* **Task brief**: Each line of the data below that holds the word "dropdown" is to be reported in full.

* **Data for processing**:
:::
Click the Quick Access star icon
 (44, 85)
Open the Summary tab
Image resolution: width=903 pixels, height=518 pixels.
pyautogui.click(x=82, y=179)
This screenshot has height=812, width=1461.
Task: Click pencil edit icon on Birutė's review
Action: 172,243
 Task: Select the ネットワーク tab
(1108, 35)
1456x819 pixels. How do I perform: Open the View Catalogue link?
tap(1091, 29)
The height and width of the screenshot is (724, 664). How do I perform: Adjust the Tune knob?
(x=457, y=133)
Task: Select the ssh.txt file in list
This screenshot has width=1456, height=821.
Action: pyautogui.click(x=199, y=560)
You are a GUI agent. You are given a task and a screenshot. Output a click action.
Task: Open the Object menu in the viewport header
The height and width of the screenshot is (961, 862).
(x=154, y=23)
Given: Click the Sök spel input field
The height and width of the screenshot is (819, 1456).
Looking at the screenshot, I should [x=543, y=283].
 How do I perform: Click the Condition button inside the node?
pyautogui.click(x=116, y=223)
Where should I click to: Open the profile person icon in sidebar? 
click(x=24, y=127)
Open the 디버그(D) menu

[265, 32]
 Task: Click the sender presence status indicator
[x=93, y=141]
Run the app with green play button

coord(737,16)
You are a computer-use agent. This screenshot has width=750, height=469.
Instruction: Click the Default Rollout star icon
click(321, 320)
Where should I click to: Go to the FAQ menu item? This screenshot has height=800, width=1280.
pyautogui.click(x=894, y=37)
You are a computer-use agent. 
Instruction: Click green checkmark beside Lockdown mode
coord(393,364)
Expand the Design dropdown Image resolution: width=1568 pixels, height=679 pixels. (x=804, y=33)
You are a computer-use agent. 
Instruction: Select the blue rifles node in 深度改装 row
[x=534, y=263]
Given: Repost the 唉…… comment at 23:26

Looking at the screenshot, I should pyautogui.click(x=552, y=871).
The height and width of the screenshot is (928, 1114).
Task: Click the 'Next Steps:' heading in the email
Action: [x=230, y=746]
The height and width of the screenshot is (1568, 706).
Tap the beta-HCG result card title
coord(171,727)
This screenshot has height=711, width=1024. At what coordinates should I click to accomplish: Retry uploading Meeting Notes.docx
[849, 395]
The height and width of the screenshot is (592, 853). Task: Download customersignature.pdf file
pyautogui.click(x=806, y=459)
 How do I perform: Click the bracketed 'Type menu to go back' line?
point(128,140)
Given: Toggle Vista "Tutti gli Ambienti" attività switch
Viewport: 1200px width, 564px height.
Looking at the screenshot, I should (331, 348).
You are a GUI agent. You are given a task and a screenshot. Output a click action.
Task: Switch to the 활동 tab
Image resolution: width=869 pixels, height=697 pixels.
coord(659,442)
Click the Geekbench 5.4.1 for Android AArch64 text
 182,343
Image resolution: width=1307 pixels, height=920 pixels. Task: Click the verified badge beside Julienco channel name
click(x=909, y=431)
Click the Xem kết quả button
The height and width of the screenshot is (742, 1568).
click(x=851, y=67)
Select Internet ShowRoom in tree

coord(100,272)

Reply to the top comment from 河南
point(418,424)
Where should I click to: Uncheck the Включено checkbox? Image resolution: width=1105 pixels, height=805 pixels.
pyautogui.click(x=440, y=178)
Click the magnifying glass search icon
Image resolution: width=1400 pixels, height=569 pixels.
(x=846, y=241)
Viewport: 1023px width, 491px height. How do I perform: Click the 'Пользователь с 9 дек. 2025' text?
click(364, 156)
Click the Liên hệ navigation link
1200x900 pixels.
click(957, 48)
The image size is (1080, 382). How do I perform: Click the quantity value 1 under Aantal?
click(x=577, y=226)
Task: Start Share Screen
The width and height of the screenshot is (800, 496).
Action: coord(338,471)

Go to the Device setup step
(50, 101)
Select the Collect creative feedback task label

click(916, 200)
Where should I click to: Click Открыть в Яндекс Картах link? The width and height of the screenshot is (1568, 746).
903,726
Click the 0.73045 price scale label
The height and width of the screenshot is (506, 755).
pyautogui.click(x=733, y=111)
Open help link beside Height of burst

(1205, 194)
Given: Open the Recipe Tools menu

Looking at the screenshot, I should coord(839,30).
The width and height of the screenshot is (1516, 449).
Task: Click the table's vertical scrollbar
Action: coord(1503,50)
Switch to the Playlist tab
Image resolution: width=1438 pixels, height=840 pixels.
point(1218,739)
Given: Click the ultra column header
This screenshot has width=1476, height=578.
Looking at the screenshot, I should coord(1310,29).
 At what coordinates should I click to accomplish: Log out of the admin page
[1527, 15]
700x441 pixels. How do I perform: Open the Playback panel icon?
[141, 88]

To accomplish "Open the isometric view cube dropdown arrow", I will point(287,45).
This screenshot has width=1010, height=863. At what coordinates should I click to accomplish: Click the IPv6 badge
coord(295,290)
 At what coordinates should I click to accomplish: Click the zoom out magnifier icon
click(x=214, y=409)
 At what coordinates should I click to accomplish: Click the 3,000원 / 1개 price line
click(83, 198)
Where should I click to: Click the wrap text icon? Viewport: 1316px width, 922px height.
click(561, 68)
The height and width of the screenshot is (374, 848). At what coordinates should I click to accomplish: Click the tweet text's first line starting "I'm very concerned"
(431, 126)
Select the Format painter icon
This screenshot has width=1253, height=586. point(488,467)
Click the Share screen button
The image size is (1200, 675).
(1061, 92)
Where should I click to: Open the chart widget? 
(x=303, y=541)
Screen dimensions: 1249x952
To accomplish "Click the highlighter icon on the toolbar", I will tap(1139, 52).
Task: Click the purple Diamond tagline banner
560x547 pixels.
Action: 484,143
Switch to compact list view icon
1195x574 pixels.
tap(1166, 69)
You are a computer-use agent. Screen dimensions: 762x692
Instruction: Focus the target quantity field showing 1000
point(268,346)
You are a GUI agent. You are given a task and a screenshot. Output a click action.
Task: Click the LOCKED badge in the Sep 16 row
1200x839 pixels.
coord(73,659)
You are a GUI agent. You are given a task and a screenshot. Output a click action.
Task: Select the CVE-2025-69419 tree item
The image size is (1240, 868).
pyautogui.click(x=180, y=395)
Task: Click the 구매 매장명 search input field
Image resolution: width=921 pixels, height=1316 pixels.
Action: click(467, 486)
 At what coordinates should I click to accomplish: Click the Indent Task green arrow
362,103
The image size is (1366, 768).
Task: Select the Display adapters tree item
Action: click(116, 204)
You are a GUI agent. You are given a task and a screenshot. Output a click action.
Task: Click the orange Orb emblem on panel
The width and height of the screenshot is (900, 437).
:::
* **Worked solution**:
Expand the Design dropdown Image resolution: width=1568 pixels, height=679 pixels. (x=804, y=33)
To accomplish "Open the isometric view cube dropdown arrow", I will point(287,45).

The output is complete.